Segment Open
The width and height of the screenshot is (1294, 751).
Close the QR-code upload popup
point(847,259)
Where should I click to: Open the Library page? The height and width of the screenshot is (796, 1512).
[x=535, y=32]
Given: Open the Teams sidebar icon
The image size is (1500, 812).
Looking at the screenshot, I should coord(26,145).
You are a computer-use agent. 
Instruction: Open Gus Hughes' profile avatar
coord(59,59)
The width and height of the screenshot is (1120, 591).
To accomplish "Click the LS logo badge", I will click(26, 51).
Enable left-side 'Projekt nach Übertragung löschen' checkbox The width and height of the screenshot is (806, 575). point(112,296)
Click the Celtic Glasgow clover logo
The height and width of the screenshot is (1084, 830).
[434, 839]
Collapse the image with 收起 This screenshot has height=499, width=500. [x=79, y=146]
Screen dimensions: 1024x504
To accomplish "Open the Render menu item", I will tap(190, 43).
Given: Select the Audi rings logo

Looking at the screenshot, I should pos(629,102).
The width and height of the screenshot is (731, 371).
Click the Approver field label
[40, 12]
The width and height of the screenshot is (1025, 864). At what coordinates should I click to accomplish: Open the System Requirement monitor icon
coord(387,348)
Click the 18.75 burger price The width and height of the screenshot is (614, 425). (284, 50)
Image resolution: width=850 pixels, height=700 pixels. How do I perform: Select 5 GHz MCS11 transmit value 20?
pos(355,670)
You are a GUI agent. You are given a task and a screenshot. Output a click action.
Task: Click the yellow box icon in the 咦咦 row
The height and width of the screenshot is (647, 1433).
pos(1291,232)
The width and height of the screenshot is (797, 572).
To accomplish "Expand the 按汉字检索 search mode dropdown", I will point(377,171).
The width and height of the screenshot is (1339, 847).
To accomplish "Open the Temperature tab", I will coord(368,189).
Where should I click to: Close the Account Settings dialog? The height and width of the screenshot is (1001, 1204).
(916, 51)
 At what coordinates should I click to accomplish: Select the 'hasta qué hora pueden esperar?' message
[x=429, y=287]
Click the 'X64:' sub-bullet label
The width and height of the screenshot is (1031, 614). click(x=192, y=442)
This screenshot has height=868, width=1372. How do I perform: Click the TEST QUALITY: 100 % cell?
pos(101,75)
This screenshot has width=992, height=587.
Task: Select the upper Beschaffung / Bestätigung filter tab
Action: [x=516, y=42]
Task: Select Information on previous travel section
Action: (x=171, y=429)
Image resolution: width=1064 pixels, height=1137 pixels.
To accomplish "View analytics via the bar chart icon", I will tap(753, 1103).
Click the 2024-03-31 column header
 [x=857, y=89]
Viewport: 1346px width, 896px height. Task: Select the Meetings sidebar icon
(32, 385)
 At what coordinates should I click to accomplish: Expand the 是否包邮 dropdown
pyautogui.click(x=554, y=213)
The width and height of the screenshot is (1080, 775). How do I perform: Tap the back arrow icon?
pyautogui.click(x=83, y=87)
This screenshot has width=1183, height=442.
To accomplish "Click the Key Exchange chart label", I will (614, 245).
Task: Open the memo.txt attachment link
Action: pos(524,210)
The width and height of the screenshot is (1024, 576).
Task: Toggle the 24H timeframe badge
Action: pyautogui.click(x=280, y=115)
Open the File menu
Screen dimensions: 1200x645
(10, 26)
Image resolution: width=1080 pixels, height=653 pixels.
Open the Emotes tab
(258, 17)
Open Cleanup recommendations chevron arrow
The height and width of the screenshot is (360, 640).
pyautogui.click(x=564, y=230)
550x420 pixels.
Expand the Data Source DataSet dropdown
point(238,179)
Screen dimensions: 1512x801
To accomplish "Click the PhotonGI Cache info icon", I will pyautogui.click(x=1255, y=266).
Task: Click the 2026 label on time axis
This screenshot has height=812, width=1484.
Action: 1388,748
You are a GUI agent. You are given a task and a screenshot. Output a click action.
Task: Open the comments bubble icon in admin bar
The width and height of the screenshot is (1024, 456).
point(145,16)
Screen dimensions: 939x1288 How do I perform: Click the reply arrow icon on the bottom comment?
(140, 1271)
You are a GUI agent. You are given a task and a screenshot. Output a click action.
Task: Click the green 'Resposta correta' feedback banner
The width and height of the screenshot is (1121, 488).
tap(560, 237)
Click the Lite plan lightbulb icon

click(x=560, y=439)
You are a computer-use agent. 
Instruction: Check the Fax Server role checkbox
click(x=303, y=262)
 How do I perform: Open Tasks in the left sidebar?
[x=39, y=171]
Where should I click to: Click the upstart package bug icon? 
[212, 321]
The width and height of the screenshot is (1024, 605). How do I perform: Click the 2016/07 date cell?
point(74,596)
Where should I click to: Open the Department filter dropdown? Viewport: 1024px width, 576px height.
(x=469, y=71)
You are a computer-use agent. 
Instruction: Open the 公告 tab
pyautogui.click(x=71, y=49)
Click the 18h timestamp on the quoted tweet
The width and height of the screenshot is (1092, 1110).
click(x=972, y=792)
Segment Closed
__Action item__. Every one of the records is to be copied word for word.

__Task response__.
The width and height of the screenshot is (1294, 751).
Close the QR-code upload popup
point(847,259)
Where should I click to: Open the Library page? The height and width of the screenshot is (796, 1512).
[x=535, y=32]
Given: Open the Teams sidebar icon
The image size is (1500, 812).
Looking at the screenshot, I should coord(26,145).
You are a computer-use agent. 
Instruction: Open Gus Hughes' profile avatar
coord(59,59)
The width and height of the screenshot is (1120, 591).
To accomplish "Click the LS logo badge", I will click(26, 51).
Enable left-side 'Projekt nach Übertragung löschen' checkbox The width and height of the screenshot is (806, 575). point(112,296)
Click the Celtic Glasgow clover logo
The height and width of the screenshot is (1084, 830).
[434, 839]
Collapse the image with 收起 This screenshot has height=499, width=500. [x=79, y=146]
Screen dimensions: 1024x504
To accomplish "Open the Render menu item", I will tap(190, 43).
Given: Select the Audi rings logo

Looking at the screenshot, I should pos(629,102).
The width and height of the screenshot is (731, 371).
Click the Approver field label
[40, 12]
The width and height of the screenshot is (1025, 864). At what coordinates should I click to accomplish: Open the System Requirement monitor icon
coord(387,348)
Click the 18.75 burger price The width and height of the screenshot is (614, 425). (284, 50)
Image resolution: width=850 pixels, height=700 pixels. How do I perform: Select 5 GHz MCS11 transmit value 20?
pos(355,670)
You are a GUI agent. You are given a task and a screenshot. Output a click action.
Task: Click the yellow box icon in the 咦咦 row
The height and width of the screenshot is (647, 1433).
pos(1291,232)
The width and height of the screenshot is (797, 572).
To accomplish "Expand the 按汉字检索 search mode dropdown", I will point(377,171).
The width and height of the screenshot is (1339, 847).
To accomplish "Open the Temperature tab", I will coord(368,189).
Where should I click to: Close the Account Settings dialog? The height and width of the screenshot is (1001, 1204).
(916, 51)
 At what coordinates should I click to accomplish: Select the 'hasta qué hora pueden esperar?' message
[x=429, y=287]
Click the 'X64:' sub-bullet label
The width and height of the screenshot is (1031, 614). click(x=192, y=442)
This screenshot has height=868, width=1372. How do I perform: Click the TEST QUALITY: 100 % cell?
pos(101,75)
This screenshot has width=992, height=587.
Task: Select the upper Beschaffung / Bestätigung filter tab
Action: [x=516, y=42]
Task: Select Information on previous travel section
Action: (x=171, y=429)
Image resolution: width=1064 pixels, height=1137 pixels.
To accomplish "View analytics via the bar chart icon", I will tap(753, 1103).
Click the 2024-03-31 column header
 [x=857, y=89]
Viewport: 1346px width, 896px height. Task: Select the Meetings sidebar icon
(32, 385)
 At what coordinates should I click to accomplish: Expand the 是否包邮 dropdown
pyautogui.click(x=554, y=213)
The width and height of the screenshot is (1080, 775). How do I perform: Tap the back arrow icon?
pyautogui.click(x=83, y=87)
This screenshot has width=1183, height=442.
To accomplish "Click the Key Exchange chart label", I will (614, 245).
Task: Open the memo.txt attachment link
Action: pos(524,210)
The width and height of the screenshot is (1024, 576).
Task: Toggle the 24H timeframe badge
Action: pyautogui.click(x=280, y=115)
Open the File menu
Screen dimensions: 1200x645
(10, 26)
Image resolution: width=1080 pixels, height=653 pixels.
Open the Emotes tab
(258, 17)
Open Cleanup recommendations chevron arrow
The height and width of the screenshot is (360, 640).
pyautogui.click(x=564, y=230)
550x420 pixels.
Expand the Data Source DataSet dropdown
point(238,179)
Screen dimensions: 1512x801
To accomplish "Click the PhotonGI Cache info icon", I will pyautogui.click(x=1255, y=266).
Task: Click the 2026 label on time axis
This screenshot has height=812, width=1484.
Action: 1388,748
You are a GUI agent. You are given a task and a screenshot. Output a click action.
Task: Open the comments bubble icon in admin bar
The width and height of the screenshot is (1024, 456).
point(145,16)
Screen dimensions: 939x1288 How do I perform: Click the reply arrow icon on the bottom comment?
(140, 1271)
You are a GUI agent. You are given a task and a screenshot. Output a click action.
Task: Click the green 'Resposta correta' feedback banner
The width and height of the screenshot is (1121, 488).
tap(560, 237)
Click the Lite plan lightbulb icon

click(x=560, y=439)
You are a computer-use agent. 
Instruction: Check the Fax Server role checkbox
click(x=303, y=262)
 How do I perform: Open Tasks in the left sidebar?
[x=39, y=171]
Where should I click to: Click the upstart package bug icon? 
[212, 321]
The width and height of the screenshot is (1024, 605). How do I perform: Click the 2016/07 date cell?
point(74,596)
Where should I click to: Open the Department filter dropdown? Viewport: 1024px width, 576px height.
(x=469, y=71)
You are a computer-use agent. 
Instruction: Open the 公告 tab
pyautogui.click(x=71, y=49)
Click the 18h timestamp on the quoted tweet
The width and height of the screenshot is (1092, 1110).
click(x=972, y=792)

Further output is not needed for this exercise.